Il Presidente del Consiglio Mario Draghi sarà quest’oggi, 21 giugno, in Senato per discutere di una mozione da condividere con il Parlamento sull’Ucraina.
Si punta ad un documento compartecipato con la maggioranza di governo al fine di rafforzare la posizione e la linea del premier in vista del vertice europeo del 23 e 24 giugno.
Draghi e il puzzle parlamentare sull’Ucraina
Sembra sempre più complessa l’opera di mediazione, ma soprattutto di tenuta di una direzione coerente e ferma, del primo ministro italiano Draghi sulla posizione della Penisola riguardo il conflitto in Ucraina.
Il prolungarsi della guerra, la sua sorte sempre più incerta, la costante pressione di Zelensky agli alleati occidentali sui rifornimenti di armi fanno vacillare il precario equilibrismo dell’esecutivo.
L’avvicinarsi delle elezioni politiche generali (marzo 2023), spinge alcuni partiti a una dialettica tesa a mostrare al corpo elettorale le singolarità di ogni forza politica, a tentare di ritagliarsi uno spazio di azione da poter imputare come proprio e che lo stesso gruppo si impegnerebbe a difendere e rappresentare nella prossima legislatura.
In particolare l’attivismo in tal senso emerge dalle dichiarazioni e distinguo di Lega e Movimento 5 Stelle, che si dedicano alacremente a propagandare scetticismo sulle forniture belliche in un’ottica negoziale volta a trovare un accordo di pace tra i due paesi belligeranti.
Le tessere che non si incastrano: Conte e Di Maio
Le scosse più acute in questi giorni provengono dal movimento fondato da Beppe Grillo. Dallo scorso weekend si sta consumando una diatriba interna al Movimento 5 Stelle tra quelle che probabilmente sono le figure più note e di peso all’interno del partito: il capo politico Giuseppe Conte ed il ministro degli Esteri Luigi di Maio.
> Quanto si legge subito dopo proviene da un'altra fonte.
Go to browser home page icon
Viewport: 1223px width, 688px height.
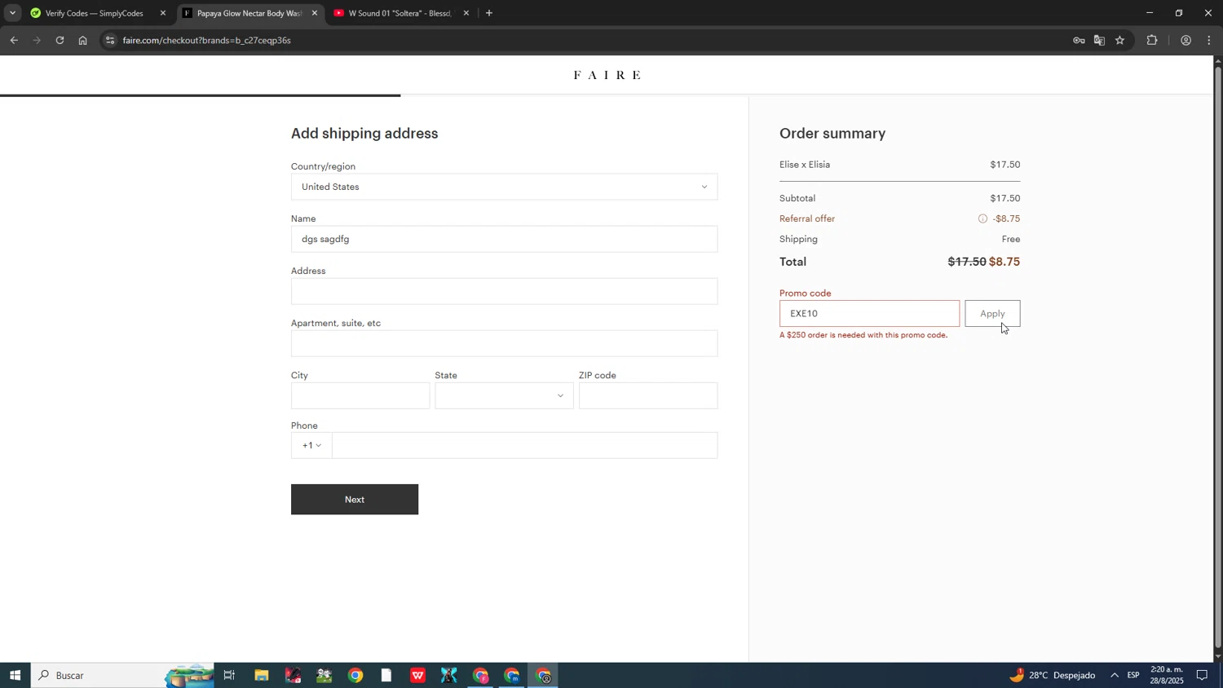tap(82, 40)
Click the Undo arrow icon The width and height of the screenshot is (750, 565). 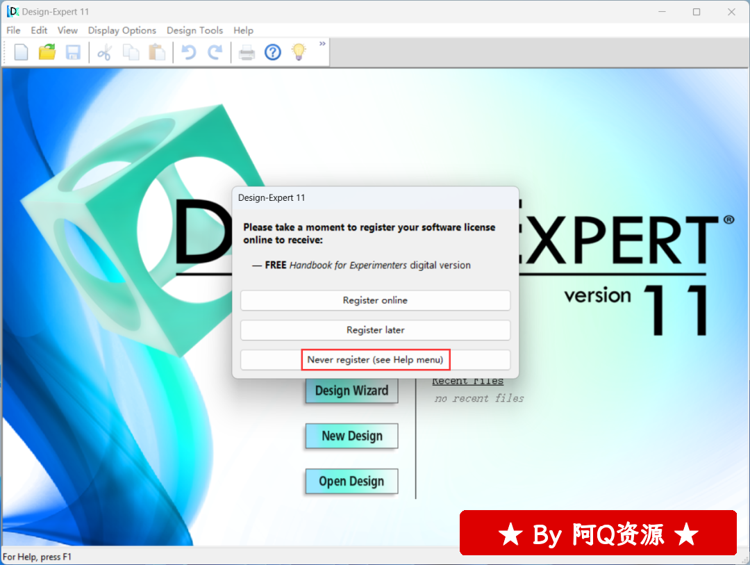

Il primo, nel tentativo di trovare un argomento da elevare a battaglia pentastellata, sta rispolverando le allusioni populiste che fecero la fortuna della forza politica nelle elezioni del 2018, in special modo l’ex “avvocato del popolo” professa da varie settimane un coinvolgimento maggiore del Parlamento sulle risoluzioni legate alla situazione ucraina ed internazionale.
Il secondo, che ha abbandonato molte velleità populiste e si presenta in una veste moderata opposta a quanto manifestato quando era leader del Movimento, spinge per una totale adesione alla linea voluta da Mario Draghi e quindi alla direttrice euro-atlantica (che lo stesso premier incarna a livello nazionale).
Se tali frizioni accompagnano i 5 Stelle fin dallo scoppio degli scontri, ciò che ora fa temere il governo è l’aperta conflittualità grillina sul ruolo delle due Camere nel definire la linea del Bel Paese.
Un documento trapelato dagli uffici M5S chiedeva come necessario un passaggio parlamentare di Draghi ogni qual volta una delibera su armi e guerra fosse messa in campo (e non riferita ogni tre mesi come attualmente è in uso fare). Questa notizia ha provocato l’immediata reazione di Di Maio, che ha definito il documento pericoloso per la tenuta del governo nonché per l’immagine internazionale dell’Italia, invitando il suo stesso partito ad una profonda riflessione interna sul suo collocamento.
I mugugni dello stesso esecutivo hanno fatto affondare la proposta, ma non l’astio interno ai pentastellati verso quella bandiera del Movimento delle origini che ora sembra più un pennone crollato a far da ostacolo alla forza contiana.
Si paventa addirittura una espulsione del ministro o una scissione del partito; in ogni caso tra accuse incrociate e spasmodica ricerca di visibilità, la strada di Mario Draghi verso Bruxelles è tutt’altro che pianeggiante.